• **Problem description**: The expected answer is the set of lines in the data below between the line holding "Task: Collapse the Output Fields section" and the line holding "Task: Maximize the Figure 1 window", inclusive, written out exactly.

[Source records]

====================

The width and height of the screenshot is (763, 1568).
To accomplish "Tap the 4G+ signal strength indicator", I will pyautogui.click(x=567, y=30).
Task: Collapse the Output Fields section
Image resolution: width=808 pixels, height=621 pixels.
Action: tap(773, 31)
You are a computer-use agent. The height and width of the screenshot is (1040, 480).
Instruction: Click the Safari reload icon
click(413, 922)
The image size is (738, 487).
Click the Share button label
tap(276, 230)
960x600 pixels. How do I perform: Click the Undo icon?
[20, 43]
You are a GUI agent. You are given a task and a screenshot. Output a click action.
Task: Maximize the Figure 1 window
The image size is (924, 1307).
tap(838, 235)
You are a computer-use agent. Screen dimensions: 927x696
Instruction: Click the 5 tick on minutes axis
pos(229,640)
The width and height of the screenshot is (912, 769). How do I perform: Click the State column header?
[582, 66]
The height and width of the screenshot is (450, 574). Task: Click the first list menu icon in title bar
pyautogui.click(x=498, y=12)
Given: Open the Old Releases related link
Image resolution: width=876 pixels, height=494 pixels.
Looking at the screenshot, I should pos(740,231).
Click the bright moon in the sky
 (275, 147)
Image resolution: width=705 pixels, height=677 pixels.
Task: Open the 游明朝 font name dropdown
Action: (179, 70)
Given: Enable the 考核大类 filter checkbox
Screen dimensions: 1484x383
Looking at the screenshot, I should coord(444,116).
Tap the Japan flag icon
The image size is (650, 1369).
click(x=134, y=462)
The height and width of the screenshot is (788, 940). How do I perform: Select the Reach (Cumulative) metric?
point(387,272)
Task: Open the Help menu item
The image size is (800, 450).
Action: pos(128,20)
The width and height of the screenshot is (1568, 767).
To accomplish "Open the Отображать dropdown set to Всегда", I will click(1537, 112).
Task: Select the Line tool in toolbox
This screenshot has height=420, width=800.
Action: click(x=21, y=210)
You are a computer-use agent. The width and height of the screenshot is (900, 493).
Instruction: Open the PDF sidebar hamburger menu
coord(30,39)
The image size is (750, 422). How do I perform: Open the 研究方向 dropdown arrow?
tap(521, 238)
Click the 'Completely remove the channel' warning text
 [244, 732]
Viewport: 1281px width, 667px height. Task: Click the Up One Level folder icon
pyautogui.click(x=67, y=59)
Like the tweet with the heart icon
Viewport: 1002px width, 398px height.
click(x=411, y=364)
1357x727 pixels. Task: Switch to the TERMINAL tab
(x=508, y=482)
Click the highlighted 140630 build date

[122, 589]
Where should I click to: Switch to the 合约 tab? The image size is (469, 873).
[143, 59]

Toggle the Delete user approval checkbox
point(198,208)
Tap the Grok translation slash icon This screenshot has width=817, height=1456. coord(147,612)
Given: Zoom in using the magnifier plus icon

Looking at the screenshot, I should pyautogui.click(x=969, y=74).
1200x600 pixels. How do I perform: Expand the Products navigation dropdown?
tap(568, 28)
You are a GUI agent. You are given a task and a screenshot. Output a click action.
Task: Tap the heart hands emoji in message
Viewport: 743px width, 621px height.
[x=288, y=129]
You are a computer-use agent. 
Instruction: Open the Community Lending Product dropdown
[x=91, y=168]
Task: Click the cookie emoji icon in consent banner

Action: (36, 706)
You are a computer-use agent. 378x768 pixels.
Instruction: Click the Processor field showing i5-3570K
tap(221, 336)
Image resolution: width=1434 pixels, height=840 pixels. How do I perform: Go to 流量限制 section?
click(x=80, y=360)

====================

• **Result of the task**:
Task: Collapse the Output Fields section
Image resolution: width=808 pixels, height=621 pixels.
Action: tap(773, 31)
You are a computer-use agent. The height and width of the screenshot is (1040, 480).
Instruction: Click the Safari reload icon
click(413, 922)
The image size is (738, 487).
Click the Share button label
tap(276, 230)
960x600 pixels. How do I perform: Click the Undo icon?
[20, 43]
You are a GUI agent. You are given a task and a screenshot. Output a click action.
Task: Maximize the Figure 1 window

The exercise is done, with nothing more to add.